• _Supplied information_:
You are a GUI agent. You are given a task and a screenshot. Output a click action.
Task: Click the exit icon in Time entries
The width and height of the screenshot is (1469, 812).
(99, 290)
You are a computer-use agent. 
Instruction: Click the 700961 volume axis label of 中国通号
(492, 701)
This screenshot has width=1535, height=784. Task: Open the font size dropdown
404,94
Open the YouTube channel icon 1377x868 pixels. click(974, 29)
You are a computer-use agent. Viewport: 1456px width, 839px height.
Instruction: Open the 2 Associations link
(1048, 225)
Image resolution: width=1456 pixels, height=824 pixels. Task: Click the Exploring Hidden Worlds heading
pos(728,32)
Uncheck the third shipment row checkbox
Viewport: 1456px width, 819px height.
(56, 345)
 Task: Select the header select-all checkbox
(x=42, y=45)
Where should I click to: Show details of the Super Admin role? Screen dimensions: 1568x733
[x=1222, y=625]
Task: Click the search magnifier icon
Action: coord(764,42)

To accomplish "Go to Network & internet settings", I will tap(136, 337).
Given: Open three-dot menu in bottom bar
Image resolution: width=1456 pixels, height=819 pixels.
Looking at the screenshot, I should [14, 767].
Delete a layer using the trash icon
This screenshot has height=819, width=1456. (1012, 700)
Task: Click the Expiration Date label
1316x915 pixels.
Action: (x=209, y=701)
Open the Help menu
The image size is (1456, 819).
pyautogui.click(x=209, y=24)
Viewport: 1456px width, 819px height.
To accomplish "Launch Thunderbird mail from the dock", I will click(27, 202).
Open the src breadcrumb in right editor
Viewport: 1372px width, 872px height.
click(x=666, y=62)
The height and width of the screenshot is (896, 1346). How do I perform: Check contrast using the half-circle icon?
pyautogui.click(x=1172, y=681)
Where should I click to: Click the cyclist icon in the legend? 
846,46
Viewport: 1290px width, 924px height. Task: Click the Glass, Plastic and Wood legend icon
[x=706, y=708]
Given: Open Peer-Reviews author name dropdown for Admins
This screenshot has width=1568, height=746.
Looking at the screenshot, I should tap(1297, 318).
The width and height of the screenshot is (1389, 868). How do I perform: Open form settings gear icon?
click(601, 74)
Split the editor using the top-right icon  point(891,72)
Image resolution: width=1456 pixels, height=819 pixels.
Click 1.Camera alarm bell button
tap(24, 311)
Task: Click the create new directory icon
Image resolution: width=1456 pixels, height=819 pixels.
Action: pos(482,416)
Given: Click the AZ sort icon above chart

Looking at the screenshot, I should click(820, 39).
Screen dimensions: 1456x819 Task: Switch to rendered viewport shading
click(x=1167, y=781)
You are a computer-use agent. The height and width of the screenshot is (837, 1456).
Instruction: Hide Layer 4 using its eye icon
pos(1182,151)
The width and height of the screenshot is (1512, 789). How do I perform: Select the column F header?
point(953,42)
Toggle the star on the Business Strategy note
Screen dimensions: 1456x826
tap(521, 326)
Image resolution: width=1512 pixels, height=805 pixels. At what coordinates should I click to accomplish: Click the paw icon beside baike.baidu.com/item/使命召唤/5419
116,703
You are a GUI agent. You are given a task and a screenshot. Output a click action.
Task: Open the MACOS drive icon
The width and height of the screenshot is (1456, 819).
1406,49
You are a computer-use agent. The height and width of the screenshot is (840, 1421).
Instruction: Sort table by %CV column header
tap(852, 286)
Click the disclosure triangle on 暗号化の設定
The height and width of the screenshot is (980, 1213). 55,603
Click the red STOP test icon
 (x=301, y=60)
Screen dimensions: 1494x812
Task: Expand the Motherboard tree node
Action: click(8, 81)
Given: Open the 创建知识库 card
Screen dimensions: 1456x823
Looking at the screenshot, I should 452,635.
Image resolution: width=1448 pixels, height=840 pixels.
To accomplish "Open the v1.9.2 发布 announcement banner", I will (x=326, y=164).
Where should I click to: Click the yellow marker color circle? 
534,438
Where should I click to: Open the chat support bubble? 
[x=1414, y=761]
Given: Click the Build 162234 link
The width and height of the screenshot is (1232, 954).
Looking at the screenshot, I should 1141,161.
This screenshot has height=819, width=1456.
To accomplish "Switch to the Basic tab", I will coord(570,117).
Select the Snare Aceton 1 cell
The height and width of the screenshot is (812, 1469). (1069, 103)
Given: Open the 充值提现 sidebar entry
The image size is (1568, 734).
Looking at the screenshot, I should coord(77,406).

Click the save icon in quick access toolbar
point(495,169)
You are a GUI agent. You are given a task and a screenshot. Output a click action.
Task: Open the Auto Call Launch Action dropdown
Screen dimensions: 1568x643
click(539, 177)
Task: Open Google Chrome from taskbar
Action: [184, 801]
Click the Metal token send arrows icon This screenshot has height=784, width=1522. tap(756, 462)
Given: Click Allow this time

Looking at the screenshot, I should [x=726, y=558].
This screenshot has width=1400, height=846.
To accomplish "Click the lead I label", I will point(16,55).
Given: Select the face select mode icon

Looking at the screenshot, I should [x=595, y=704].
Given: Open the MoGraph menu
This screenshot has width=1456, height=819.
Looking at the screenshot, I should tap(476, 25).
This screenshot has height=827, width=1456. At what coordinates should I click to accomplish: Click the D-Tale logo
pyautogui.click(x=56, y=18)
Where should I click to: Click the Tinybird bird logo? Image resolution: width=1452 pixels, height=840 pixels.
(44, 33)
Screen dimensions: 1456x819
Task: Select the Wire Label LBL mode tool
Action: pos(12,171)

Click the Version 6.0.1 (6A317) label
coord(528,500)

• _How to complete this task_: Which of the lines above carry the string "Launch"? Copy every one.

• _Problem solution_:
To accomplish "Launch Thunderbird mail from the dock", I will click(27, 202).
Task: Open the Auto Call Launch Action dropdown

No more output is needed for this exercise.